As Obama wrote this week, the most important kind of criminal justice reform happens at the local level. The cases of George Floyd, Ahmaud Arbery, and Breonna Taylor illustrate different kinds of abuse of police power, each of which can be most easily reversed on the local level. Americans should demand that police officers not develop an “old boys club” that shields police and their families from the same laws that apply to other citizens. In many cases, police unions protect bad cops when they should not.
It is important, however, to have true criminal justice reform — not anti-police activism masquerading as criminal justice reform, which has done so much damage in Chicago.

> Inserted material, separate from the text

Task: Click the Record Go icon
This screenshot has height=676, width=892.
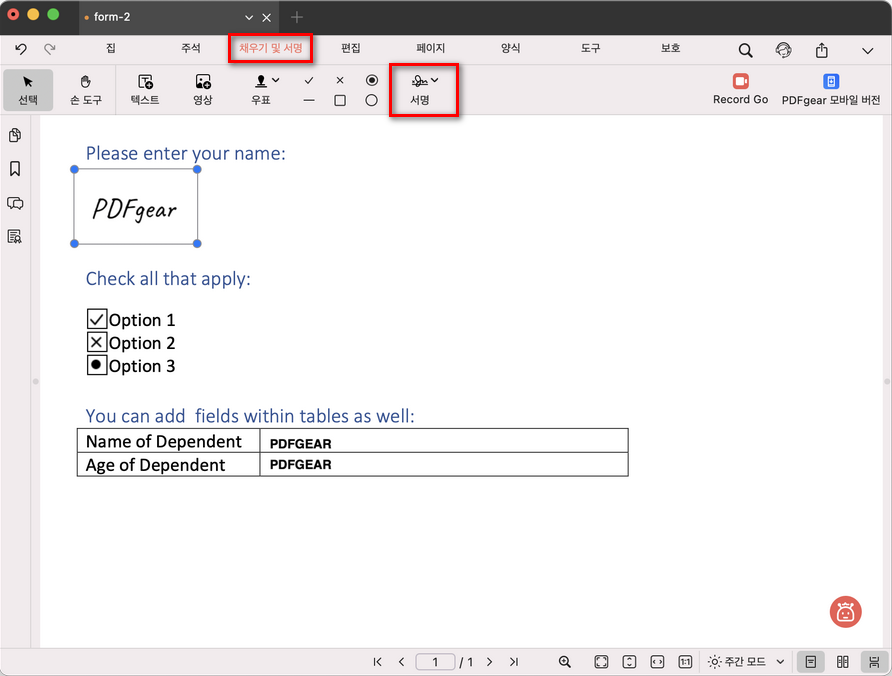Action: pos(740,82)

The true brilliance of Trump’s tweet has less to do with the president’s record and more to do with the record of Joe Biden. Criminal justice reform advocates are working to fix a system created in the 1980s and 1990s and spearheaded by none other than Joseph Robinette Biden, Jr., the senator from the Great State of Delaware.
Joe Biden’s record
In 1993, Biden bragged about sponsoring every single major crime bill since 1976.
“So, I hope that this crime bill when it passes, the Biden/Hatch crime bill, as it becomes law, God willing, I hope that we will have ended once and for all this notion that as a hangover from the ’60s that somehow Democrats are weak on crime and Democratic presidents are weak on crime, and Republicans are tough on crime,” the then-senator declared.

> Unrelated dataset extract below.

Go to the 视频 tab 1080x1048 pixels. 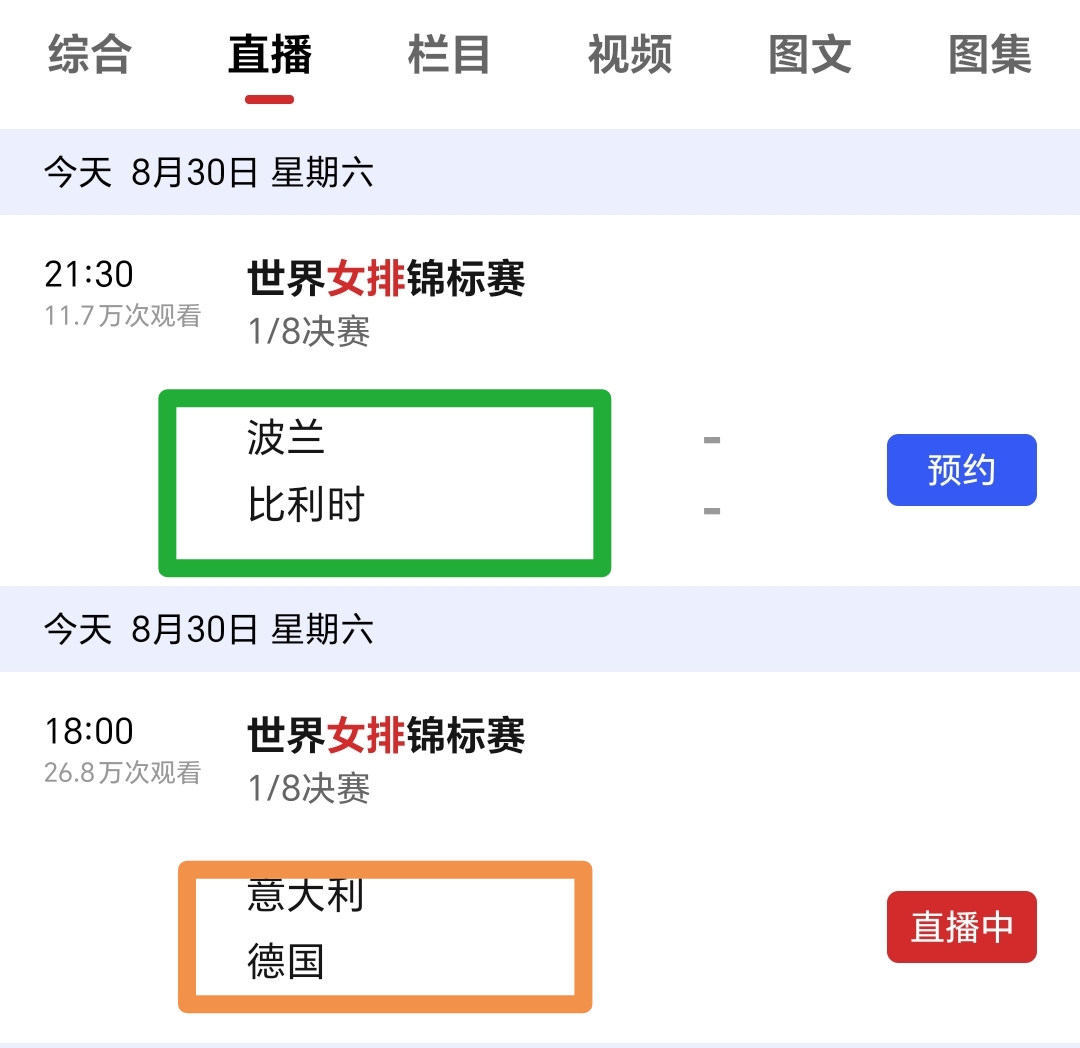[629, 55]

“The truth is every major crime bill since 1976 that’s come out of this Congress, every minor crime bill, has had the name of the Democratic senator from the state of Delaware, Joe Biden, on that bill, and has had a majority vote of the Democratic members of the United States Senate on the bill,” he added.
Joe Biden apologized for those remarks back in January 2019, but how reliable is an apology for his decades of a “tough-on-crime” stance decades later?

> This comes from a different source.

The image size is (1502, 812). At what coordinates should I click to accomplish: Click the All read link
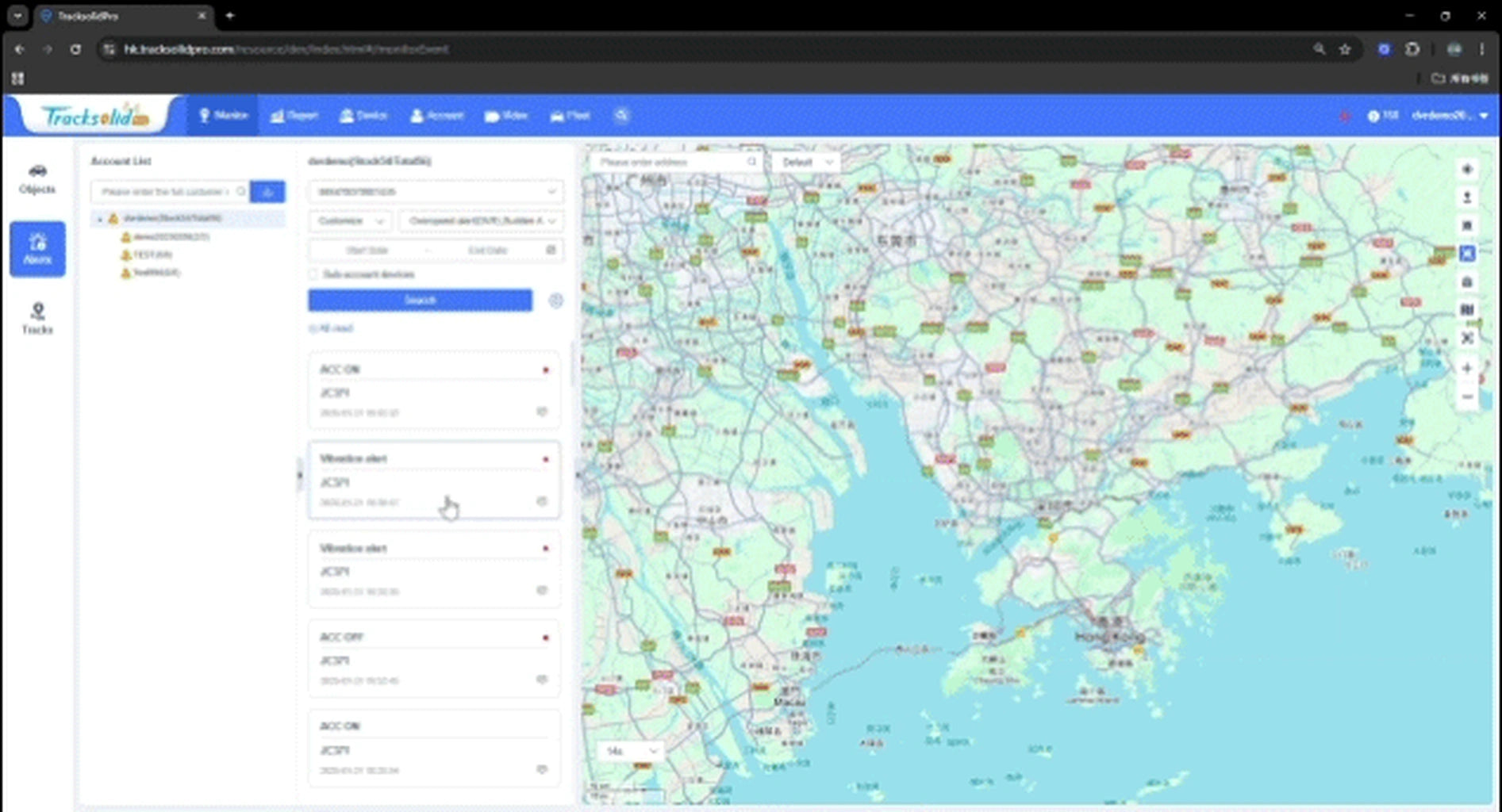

“I haven’t always been right. I know we haven’t always gotten things right, but I’ve always tried,” Biden told Axios. “It was a big mistake when it was made. We thought, we were told by the experts, that crack you never go back, [and that the two were] somehow fundamentally different. It’s not different. But it’s trapped an entire generation.”
Biden has argued that the 1994 crime bill to which Trump alludes, which introduced the federal three-strikes law, did not contribute to mass incarceration. Sen. Kamala Harris (D-Calif.), a former prosecutor who has rushed to champion drug legalization to move away from her own tough-on-crime record, disagreed.
“That 1994 crime bill, it did contribute to mass incarceration in our country. It encouraged and was the first time that we had a federal three-strikes law. It funded the building of more prisons in the states,” she said. “And so I disagree, sadly.”
Joe Biden will have to explain voting for mandatory minimums, drug criminalization, and more. It seems the former vice president is rushing to distance himself from his own record — never a strong position for a presidential candidate. While he has made many promises to support criminal justice reform, can advocates really trust him?
Especially in the aftermath of the brutal police killing of George Floyd, Biden’s support for the 1994 Crime Bill may hang across his neck like an albatross.
Democrats may attack President Trump for championing law and order at a time when black lives, black livelihoods, and black monuments are getting destroyed by lawless rioters, but Trump has a far better record on criminal justice reform.